I am computing the precision-recall curve for my ML model with 2 classes. I want to have a p-value that compare the observed area under the precision recall curve (AUPR_obs) and the area of such a curve with random labels (AUPR_rand). I know that the random area under the precision recall would be close to the proportion of the positive class. What method can I use to obtain the p-value comparing AUPR_obs and AUPR_rand? Would DeLong test be a solution?

• I suggest avoiding presenting the confidence in a classifier's performance by giving a $p$-value for a performance metric; a $p$-value is "the probability, given a null hypothesis for the probability distribution of the data, that the outcome would be as extreme as, or more extreme than, the observed outcome". A random classifier is a nonsensical null hypothesis. It is an unreasonable benchmark. If our classifier is say a RF with some feature engineering we should show we are consistently better than a Logistic regression with no feature engineering. We don't "classify by chance". Apr 17, 2021 at 21:45

## 2 Answers

One of the simplest solutions to problems where one needs confidence intervals or hypothesis tests for non-standard metrics (for which there may be no ready to go solution out there), is to use bootstrapping - which should be relatively easy in the case you describe (I assume there is just a single ML model, a single "ground truth" and a reasonable sized test set that you are working with). There are some situations where bootstrapping gets really difficult (e.g. multiple readers look at X-ray images of multiple patients, but each patient gets look at by several readers, in that case simple bootstrapping does not work), but this scenario seems straightforward.

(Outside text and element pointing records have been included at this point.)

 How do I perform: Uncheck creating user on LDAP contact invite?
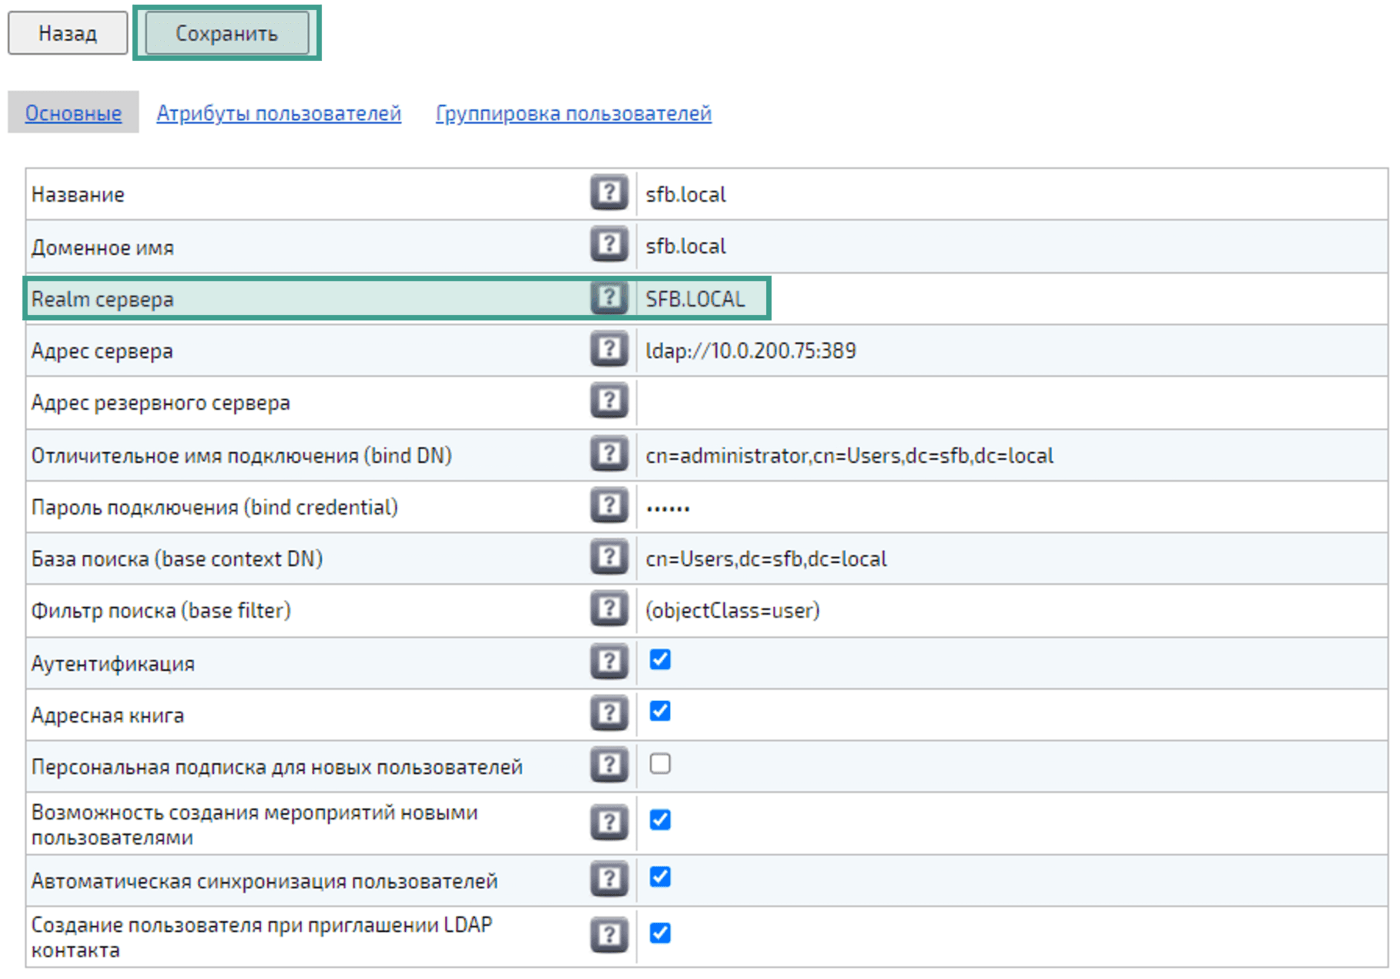click(x=660, y=934)
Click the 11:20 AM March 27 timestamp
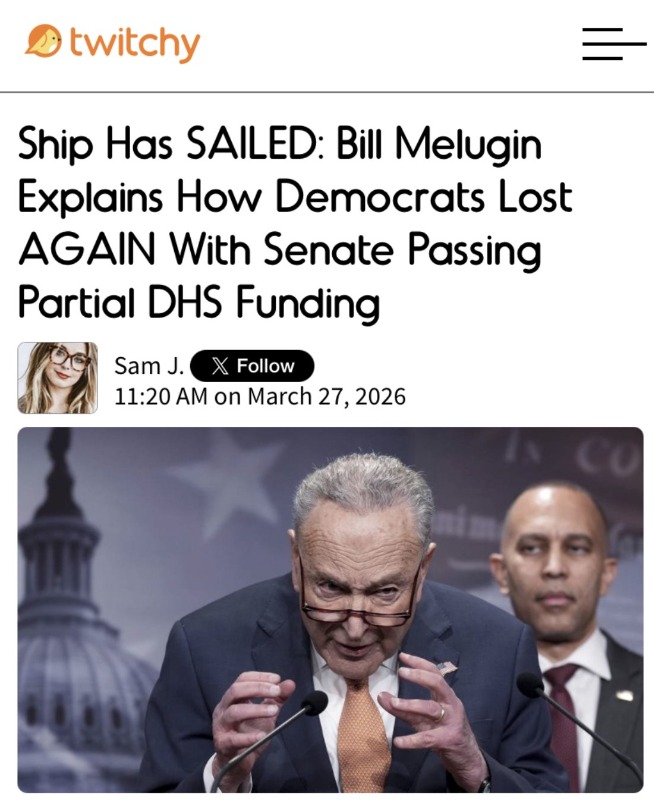 (260, 396)
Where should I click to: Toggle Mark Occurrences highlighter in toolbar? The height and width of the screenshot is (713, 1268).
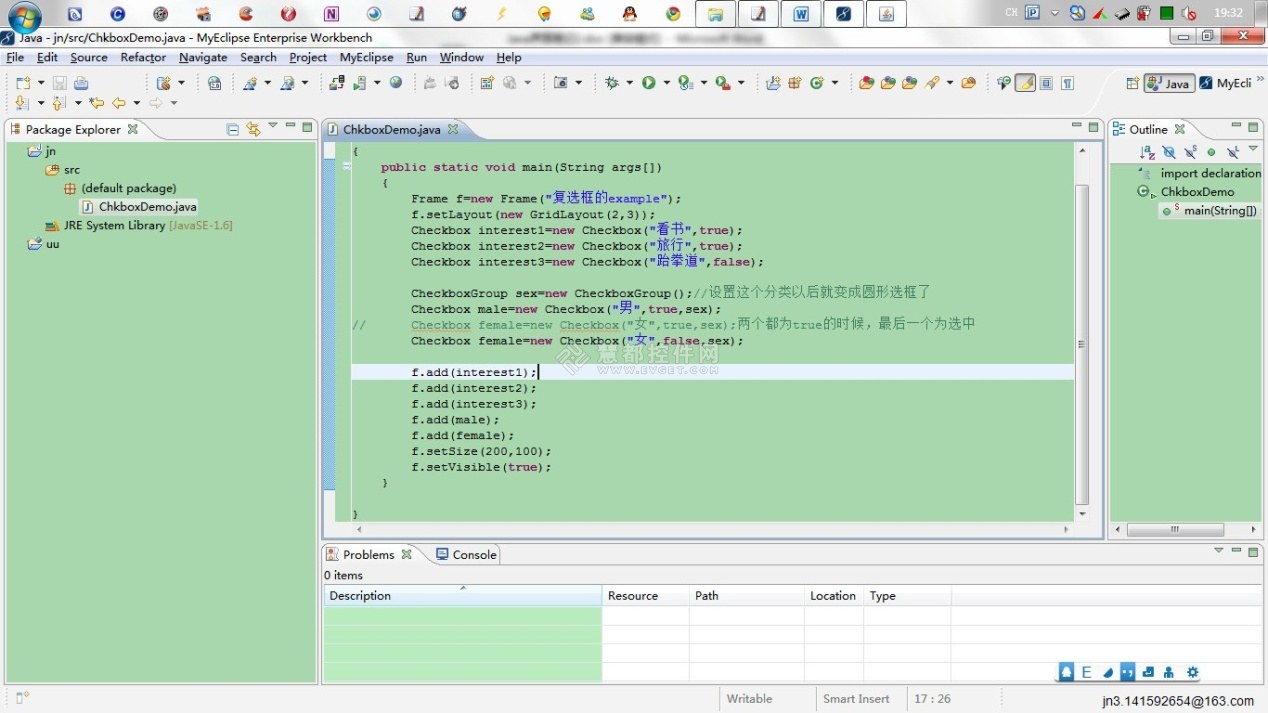point(1025,83)
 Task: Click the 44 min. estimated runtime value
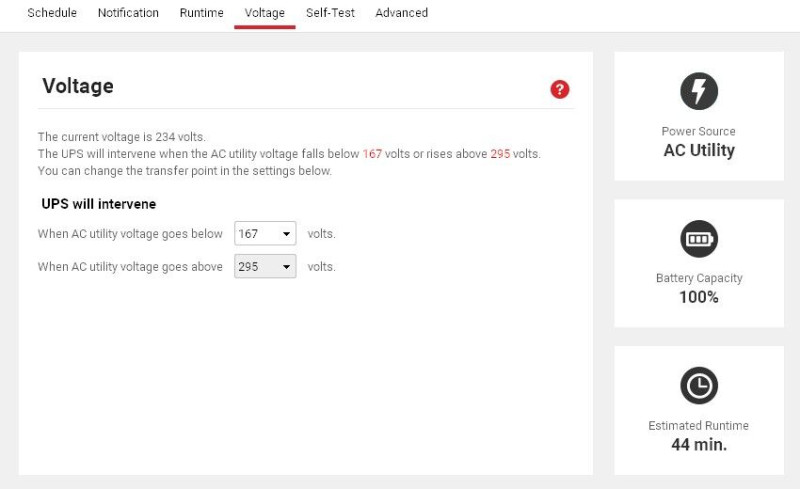(x=699, y=445)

You randomly draw observations with replacement calculate the difference between the two areas under the precision recall curves and then calculate standard error and test statistic. For the one using a random predictors (i.e. predicting uniform random numbers between 0 and 1), you probably should not actually simulate the predictons (that just adds an extra source of simulation uncertainty), but rather calculate the performance directly (AUPRC for a predictor that predicts i.i.d. U(0,1) values is just the proportion of the target class in the bootstrap sample, I believe).

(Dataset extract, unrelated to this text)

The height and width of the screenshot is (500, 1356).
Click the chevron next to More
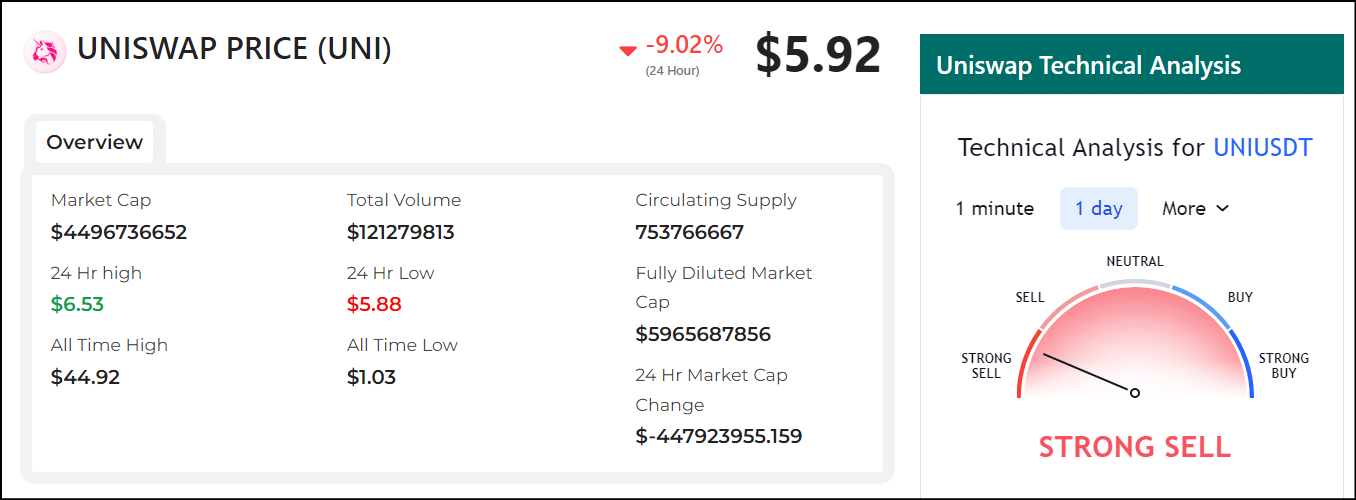1222,209
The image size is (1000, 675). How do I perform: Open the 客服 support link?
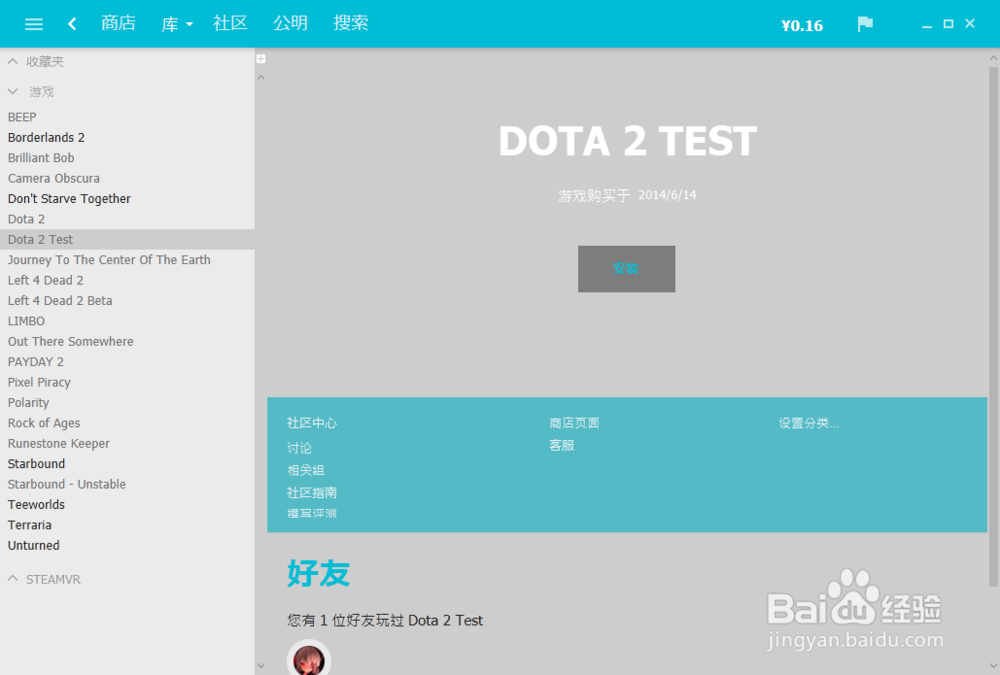click(562, 445)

Unless the dataset is very large, calculating the difference in AUPRC between the ML Model and a random classifier for each bootstrap samples should be incredibly fast, so you can likely afford to do a pretty large number of boostrap samples (at least so large that the randomness of boostrapping no longer plays any meaningful role).

I recently faced a similar issue and implemented a bootstrap-based method to test the hypothesis that the real difference in PR AUCs is different than zero, see the R package usefun.

For your case, I agree that probably you shouldn't do that if one of the two PR curves is the random classifier, it's a nonsensical benchmark. Also note that DeLong test is only used to compare ROC curves.